# <span style="color:orange">YouTube Transcript Summarizer Using BART + NLTK</span>

This notebook extracts a YouTube video's transcript, cleans it, splits it into sentence-aware chunks using NLTK, and summarizes it using the BART model (`facebook/bart-large-cnn`).

# <span style="color:orange">Install Dependencies</span>

In [1]:
!pip install youtube-transcript-api



In [2]:
pip show youtube-transcript-api

Name: youtube-transcript-api
Version: 1.2.3
Summary: This is an python API which allows you to get the transcripts/subtitles for a given YouTube video. It also works for automatically generated subtitles, supports translating subtitles and it does not require a headless browser, like other selenium based solutions do!
Home-page: https://github.com/jdepoix/youtube-transcript-api
Author: Jonas Depoix
Author-email: jonas.depoix@web.de
License: MIT
Location: /usr/local/lib/python3.12/dist-packages
Requires: defusedxml, requests
Required-by: 


In [3]:
!pip install transformers==4.52.4 torch



In [4]:
!pip install sentencepiece



In [5]:
!pip install nltk



- `youtube-transcript-api` ‚Üí fetches YouTube captions  
- `transformers` ‚Üí loads BART model  
- `sentencepiece` ‚Üí required for BART tokenizer  
- `nltk` ‚Üí for sentence tokenization (better chunking)  

# <span style="color:orange">Imports</span>

In [6]:
from urllib.parse import urlparse, parse_qs
from youtube_transcript_api import YouTubeTranscriptApi
from transformers import BartTokenizer, BartForConditionalGeneration
import nltk
from nltk.tokenize import sent_tokenize
import torch
import re

- URL parsing for video ID  
- YouTube transcript extraction  
- BART tokenizer + model  
- NLTK for sentence tokenization  
- Regex for cleaning

# <span style="color:orange">Download NLTK Model</span>

In [17]:
nltk.download('punkt_tab')

[nltk_data] Downloading package punkt_tab to /root/nltk_data...
[nltk_data]   Unzipping tokenizers/punkt_tab.zip.


True

We download the `punkt` tokenizer which allows us to split text into sentences for better summarization.

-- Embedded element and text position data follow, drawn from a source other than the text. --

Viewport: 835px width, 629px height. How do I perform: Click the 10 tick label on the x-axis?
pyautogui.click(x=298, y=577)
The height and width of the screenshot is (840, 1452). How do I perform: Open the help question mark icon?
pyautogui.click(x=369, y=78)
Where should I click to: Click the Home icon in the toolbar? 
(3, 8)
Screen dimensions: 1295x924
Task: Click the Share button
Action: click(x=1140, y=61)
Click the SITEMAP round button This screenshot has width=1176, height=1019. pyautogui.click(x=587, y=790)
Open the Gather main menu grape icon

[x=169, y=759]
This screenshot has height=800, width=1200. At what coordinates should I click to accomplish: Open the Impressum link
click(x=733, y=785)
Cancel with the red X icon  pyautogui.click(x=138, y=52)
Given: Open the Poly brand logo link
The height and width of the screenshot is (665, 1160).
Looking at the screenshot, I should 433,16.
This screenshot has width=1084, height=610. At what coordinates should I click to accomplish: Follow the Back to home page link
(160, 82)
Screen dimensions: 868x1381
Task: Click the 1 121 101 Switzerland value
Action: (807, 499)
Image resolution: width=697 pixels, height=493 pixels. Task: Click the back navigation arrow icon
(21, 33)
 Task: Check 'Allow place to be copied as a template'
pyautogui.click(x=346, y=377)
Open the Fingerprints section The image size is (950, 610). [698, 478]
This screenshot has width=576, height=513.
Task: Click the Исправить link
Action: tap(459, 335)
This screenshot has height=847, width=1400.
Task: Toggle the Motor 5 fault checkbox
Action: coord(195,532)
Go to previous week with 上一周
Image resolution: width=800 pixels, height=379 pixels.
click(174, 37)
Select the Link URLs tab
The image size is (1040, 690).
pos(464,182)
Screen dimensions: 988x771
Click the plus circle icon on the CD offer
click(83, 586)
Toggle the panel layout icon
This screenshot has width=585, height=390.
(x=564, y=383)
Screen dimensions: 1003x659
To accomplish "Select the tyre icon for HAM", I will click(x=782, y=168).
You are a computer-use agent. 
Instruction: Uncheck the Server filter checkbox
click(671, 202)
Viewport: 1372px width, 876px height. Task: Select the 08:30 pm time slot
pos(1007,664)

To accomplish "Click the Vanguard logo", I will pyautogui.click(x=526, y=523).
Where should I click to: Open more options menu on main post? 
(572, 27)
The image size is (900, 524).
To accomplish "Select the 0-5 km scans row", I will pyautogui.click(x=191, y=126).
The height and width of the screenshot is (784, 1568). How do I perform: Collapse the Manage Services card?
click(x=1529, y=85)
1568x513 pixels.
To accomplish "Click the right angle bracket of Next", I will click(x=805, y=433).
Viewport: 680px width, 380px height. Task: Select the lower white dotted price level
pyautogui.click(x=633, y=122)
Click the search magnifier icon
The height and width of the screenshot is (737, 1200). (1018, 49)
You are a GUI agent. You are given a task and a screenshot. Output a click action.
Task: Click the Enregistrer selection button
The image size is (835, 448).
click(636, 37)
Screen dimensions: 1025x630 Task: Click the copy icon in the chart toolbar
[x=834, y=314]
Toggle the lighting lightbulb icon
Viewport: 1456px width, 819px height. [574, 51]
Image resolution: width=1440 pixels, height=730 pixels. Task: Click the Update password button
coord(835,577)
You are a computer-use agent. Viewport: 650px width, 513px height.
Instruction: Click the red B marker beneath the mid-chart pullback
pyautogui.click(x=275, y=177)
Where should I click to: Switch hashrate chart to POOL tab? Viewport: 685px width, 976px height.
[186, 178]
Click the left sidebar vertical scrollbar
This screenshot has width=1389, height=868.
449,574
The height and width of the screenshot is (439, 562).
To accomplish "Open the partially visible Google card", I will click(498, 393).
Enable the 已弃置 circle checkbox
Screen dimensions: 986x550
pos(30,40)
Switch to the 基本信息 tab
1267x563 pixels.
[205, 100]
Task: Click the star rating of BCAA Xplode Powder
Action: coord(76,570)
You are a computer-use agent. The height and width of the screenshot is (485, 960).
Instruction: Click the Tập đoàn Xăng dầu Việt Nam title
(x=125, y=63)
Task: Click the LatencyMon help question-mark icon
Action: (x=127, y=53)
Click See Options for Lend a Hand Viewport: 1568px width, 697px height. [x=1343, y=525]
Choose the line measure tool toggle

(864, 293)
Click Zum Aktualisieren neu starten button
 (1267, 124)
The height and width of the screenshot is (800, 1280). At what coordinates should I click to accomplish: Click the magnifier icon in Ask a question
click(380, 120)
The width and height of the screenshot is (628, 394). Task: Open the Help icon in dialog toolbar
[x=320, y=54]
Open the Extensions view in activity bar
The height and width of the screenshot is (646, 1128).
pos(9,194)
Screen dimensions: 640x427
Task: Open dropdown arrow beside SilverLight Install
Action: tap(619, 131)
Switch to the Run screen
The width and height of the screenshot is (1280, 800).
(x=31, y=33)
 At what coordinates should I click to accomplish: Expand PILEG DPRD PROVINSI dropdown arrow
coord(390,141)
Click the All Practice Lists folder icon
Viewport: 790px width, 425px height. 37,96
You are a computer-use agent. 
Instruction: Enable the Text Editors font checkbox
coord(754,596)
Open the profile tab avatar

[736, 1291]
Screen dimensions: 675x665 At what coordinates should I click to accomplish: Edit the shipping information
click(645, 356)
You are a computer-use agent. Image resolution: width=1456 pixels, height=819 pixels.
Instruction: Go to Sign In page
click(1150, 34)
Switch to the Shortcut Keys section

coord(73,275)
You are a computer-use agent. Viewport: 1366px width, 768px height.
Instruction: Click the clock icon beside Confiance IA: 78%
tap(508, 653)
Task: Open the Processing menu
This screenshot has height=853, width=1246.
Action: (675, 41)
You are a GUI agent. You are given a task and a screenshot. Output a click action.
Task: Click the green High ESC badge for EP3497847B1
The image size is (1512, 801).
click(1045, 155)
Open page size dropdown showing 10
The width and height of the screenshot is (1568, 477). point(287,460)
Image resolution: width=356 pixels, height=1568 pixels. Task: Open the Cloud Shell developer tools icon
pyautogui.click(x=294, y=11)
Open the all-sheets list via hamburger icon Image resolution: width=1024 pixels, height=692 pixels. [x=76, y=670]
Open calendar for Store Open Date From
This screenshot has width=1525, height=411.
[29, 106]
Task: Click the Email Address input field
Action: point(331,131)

# <span style="color:orange">Extracting the Video ID</span>

In [8]:
def extract_video_id(url: str) -> str:
    """
    Extract YouTube video ID from any YouTube URL format.
    """
    parsed = urlparse(url)

    # Standard YouTube link
    if parsed.hostname in ["www.youtube.com", "youtube.com"]:
        return parse_qs(parsed.query).get("v", [None])[0]

    # Shortened youtu.be link
    if parsed.hostname == "youtu.be":
        return parsed.path.lstrip("/")

    return None

### üîç Extract Video ID
Accepts both:
- `https://youtube.com/watch?v=ID`
- `https://youtu.be/ID`

Returns only the video ID.

# <span style="color:orange">Fetch the Youtube Transcript</span>

In [9]:
def fetch_transcript(video_id: str) -> str:
    """
    Fetch transcript as a single text string using the new API.
    """
    try:
        ytt_api = YouTubeTranscriptApi()  # create instance
        fetched = ytt_api.fetch(video_id)  # fetch transcript
        raw = fetched.to_raw_data()  # convert to list of dicts
        text = " ".join([entry["text"] for entry in raw])
        return text
    except Exception as e:
        print(f"Error fetching transcript: {e}")
        return None

### üìú Fetch Transcript
Using `YouTubeTranscriptApi.get_transcript()`, we return the entire transcript merged into a single string.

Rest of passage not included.